Early life stress causes FG-7142-induced corticolimbic dysfunction in adulthood.

Maternal separation (MS) during the neonatal period enhances stress responsivity in adulthood. The medial prefrontal cortex (mPFC) and the basolateral amygdala (BLA) are involved in coordinating various stress responses. Evidence indicates that MS reduces benzodiazepine and GABA(A) receptor expression in these regions, although their effects on neuronal function in the mPFC and the BLA remain unknown. The present study was conducted to assess the effects of MS on neuronal activity in the mPFC and BLA in response to the benzodiazepine receptor partial inverse agonist N-methyl-beta-carboline-3-carboxamide (FG-7142). Rat pups were subjected to MS (360 min), brief handling (H; 15 min) or standard animal facility rearing (AFR) on postnatal days 2-14. In adult males, in vivo electrophysiology under isoflurane anesthesia was used to conduct acute recordings of extracellular unit activity in response to systemic FG-7142 administration. Animals subjected to H showed significantly increased basal mPFC activity compared to MS and AFR animals. There were no differences in basal BLA activity between the early rearing groups.
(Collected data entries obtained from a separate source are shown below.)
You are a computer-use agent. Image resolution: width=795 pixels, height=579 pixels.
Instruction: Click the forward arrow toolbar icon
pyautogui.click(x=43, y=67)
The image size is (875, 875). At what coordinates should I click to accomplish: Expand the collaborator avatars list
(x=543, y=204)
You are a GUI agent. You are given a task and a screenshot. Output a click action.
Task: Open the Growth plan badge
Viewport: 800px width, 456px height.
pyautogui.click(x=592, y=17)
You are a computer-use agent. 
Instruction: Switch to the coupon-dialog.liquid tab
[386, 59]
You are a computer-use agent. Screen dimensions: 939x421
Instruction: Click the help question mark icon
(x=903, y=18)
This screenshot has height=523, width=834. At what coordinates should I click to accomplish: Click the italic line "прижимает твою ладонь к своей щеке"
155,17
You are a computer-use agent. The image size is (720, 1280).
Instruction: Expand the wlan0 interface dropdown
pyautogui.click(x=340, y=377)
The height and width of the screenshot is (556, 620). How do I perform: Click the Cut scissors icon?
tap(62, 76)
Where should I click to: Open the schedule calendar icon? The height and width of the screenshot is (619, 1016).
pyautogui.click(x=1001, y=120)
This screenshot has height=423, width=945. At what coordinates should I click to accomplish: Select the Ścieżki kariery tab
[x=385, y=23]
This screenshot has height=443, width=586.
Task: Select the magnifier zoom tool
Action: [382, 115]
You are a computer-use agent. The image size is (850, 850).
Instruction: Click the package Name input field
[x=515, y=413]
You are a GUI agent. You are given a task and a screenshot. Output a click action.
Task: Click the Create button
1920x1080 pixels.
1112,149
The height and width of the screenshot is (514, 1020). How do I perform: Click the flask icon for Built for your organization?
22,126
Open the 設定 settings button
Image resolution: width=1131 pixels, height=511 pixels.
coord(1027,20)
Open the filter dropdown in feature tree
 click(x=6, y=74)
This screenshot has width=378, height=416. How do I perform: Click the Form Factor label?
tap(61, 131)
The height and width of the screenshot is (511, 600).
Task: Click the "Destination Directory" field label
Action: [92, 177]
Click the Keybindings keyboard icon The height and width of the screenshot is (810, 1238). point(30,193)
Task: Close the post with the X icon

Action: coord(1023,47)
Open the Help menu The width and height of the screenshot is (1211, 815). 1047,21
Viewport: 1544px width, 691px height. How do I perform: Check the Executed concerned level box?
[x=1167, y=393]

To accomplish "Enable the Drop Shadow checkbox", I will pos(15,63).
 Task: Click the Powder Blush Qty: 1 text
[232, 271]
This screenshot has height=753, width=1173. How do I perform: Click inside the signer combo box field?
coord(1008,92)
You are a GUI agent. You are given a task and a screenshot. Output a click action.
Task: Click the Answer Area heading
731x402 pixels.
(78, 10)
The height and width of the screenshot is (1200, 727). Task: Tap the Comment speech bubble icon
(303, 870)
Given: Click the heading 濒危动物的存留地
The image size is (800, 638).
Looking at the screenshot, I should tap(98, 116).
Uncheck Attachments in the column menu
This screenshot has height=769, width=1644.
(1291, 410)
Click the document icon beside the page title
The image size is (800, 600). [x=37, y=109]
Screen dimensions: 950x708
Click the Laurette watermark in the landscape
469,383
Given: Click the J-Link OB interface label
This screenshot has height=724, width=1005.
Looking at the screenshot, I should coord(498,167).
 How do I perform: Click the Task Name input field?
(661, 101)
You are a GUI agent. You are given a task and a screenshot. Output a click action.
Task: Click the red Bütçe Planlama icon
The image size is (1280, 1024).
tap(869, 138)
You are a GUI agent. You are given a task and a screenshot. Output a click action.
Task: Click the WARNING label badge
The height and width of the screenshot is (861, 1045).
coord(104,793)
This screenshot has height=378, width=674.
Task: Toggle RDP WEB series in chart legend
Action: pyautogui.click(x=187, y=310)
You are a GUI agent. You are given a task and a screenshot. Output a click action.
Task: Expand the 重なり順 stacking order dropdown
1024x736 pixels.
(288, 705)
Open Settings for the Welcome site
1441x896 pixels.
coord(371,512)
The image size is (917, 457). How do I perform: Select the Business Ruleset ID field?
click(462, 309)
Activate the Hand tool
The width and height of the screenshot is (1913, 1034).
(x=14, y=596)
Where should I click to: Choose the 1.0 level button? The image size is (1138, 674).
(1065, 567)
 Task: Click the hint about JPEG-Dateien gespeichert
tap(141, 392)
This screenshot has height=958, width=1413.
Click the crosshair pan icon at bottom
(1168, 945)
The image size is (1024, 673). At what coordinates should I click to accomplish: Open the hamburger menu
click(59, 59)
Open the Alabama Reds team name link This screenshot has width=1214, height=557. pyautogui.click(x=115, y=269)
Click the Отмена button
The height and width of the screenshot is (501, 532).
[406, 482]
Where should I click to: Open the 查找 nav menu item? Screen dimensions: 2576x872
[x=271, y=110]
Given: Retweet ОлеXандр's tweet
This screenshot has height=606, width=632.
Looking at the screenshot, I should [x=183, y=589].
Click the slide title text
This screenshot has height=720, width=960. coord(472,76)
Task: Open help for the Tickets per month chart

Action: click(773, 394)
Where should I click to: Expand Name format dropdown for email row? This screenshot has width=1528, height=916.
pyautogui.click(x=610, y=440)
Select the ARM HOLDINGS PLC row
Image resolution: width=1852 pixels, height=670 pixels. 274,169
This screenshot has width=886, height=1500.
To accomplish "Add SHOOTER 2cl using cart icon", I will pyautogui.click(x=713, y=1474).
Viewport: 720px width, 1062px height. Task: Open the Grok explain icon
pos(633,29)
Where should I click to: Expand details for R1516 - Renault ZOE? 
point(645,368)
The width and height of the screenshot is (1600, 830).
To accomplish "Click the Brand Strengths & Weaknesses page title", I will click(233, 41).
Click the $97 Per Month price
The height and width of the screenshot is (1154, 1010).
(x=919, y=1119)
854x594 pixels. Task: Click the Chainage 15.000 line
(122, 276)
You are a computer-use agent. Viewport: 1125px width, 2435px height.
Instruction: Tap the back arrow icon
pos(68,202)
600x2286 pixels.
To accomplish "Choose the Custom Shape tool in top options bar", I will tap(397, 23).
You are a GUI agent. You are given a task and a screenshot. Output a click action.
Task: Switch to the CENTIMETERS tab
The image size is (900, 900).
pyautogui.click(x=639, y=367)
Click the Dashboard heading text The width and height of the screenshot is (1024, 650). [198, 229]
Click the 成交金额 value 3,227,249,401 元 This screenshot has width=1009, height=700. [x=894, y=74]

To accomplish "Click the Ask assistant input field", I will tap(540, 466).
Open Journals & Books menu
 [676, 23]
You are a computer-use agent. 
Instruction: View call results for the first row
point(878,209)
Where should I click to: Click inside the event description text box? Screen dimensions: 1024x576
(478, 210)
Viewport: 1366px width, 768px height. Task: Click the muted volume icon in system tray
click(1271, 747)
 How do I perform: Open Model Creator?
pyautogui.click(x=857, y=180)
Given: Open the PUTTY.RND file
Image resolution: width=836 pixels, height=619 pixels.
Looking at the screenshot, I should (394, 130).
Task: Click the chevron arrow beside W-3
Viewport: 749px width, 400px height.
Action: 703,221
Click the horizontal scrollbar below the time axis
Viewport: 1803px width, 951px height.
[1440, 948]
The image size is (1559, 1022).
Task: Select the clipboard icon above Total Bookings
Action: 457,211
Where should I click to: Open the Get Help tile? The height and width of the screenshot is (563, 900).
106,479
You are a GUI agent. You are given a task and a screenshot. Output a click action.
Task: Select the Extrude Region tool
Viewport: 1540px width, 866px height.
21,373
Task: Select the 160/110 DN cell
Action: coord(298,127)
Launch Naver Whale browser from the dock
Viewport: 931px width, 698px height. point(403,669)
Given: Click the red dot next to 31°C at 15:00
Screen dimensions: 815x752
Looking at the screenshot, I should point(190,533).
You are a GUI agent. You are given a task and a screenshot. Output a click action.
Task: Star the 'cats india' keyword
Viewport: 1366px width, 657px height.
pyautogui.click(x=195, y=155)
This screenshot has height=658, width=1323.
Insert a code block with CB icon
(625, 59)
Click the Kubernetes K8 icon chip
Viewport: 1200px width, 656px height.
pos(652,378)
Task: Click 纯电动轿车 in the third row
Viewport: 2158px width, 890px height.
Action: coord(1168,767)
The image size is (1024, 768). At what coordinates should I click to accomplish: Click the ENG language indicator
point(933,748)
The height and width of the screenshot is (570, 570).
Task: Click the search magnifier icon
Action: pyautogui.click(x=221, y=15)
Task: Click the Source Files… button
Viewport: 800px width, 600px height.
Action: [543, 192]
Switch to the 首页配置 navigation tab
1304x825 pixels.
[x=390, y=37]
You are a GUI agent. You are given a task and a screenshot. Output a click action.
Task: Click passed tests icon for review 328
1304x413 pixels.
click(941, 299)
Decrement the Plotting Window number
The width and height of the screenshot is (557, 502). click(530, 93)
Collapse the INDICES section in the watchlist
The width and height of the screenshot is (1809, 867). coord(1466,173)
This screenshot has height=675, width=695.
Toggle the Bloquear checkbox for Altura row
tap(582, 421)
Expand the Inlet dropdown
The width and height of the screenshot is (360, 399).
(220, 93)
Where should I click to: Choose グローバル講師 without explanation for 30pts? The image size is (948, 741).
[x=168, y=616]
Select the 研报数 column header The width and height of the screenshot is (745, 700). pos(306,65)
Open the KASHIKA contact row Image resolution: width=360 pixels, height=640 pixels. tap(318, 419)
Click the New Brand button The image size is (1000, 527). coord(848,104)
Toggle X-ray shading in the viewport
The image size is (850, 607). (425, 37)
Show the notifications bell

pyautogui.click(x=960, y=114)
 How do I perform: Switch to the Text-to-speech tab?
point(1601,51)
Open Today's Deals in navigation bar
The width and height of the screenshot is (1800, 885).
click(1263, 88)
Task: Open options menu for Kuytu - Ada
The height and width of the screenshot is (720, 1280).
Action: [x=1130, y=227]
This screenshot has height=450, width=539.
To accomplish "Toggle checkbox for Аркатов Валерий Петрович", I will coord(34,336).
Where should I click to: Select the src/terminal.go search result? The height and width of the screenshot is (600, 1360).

In response to FG-7142, MS animals showed significantly attenuated mPFC activity compared to H animals and a nonsignificant trend towards attenuated mPFC activity compared to AFR animals. In contrast to mPFC, MS animals showed significantly potentiated FG-7142-induced activity in the BLA, compared to both H and AFR animals. These findings indicate that MS induces functionally relevant alterations in corticolimbic GABA(A) receptor signaling. Given that FG-7142 mimics several behavioral and physiological effects of stress, these results may also model stress-induced corticolimbic dysfunction caused by early life stress.